** Opening MATERIAL FOR THIS EXERCISE block **

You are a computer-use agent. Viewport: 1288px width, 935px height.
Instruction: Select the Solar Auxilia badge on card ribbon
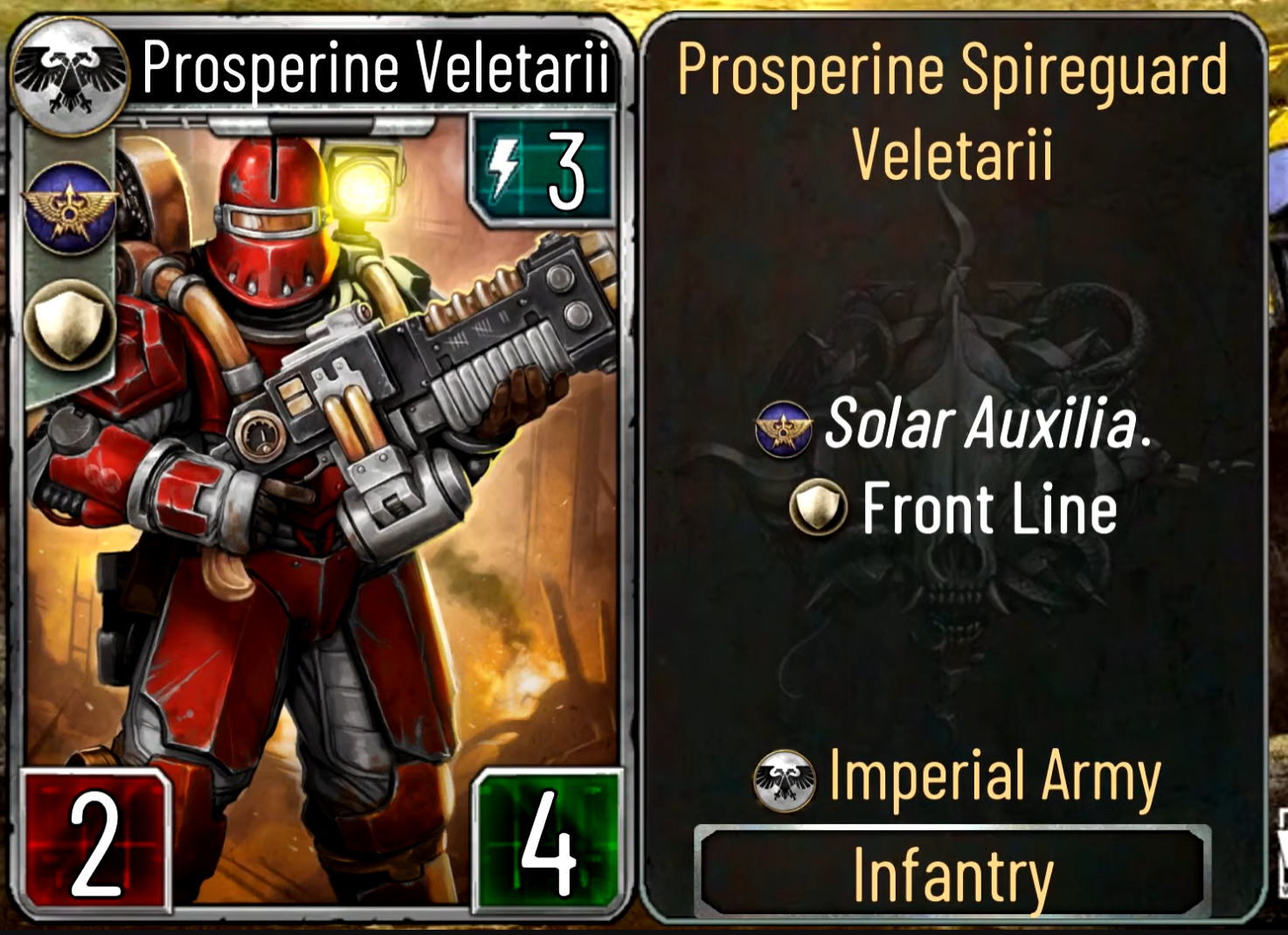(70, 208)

** Closing MATERIAL FOR THIS EXERCISE block **
** Opening MATERIAL FOR THIS EXERCISE block **

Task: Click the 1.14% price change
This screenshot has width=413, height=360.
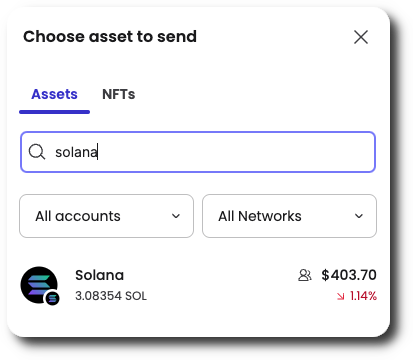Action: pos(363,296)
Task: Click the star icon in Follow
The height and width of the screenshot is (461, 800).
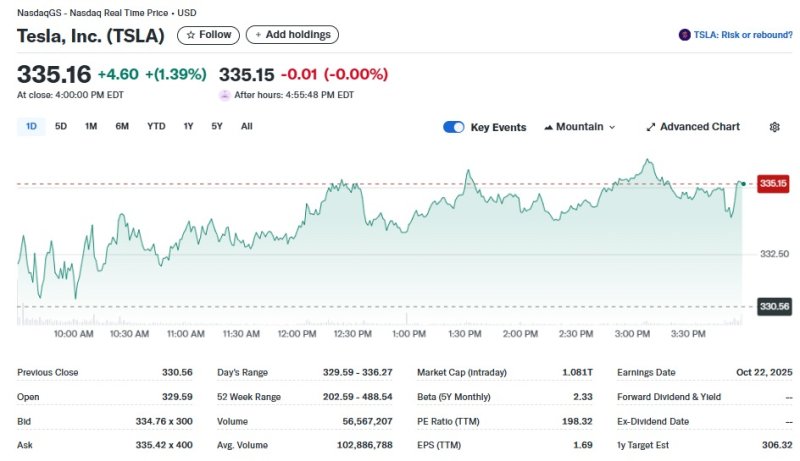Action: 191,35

** Closing MATERIAL FOR THIS EXERCISE block **

Tally the lines of the data that contain the string "Task" and report the total alone.

2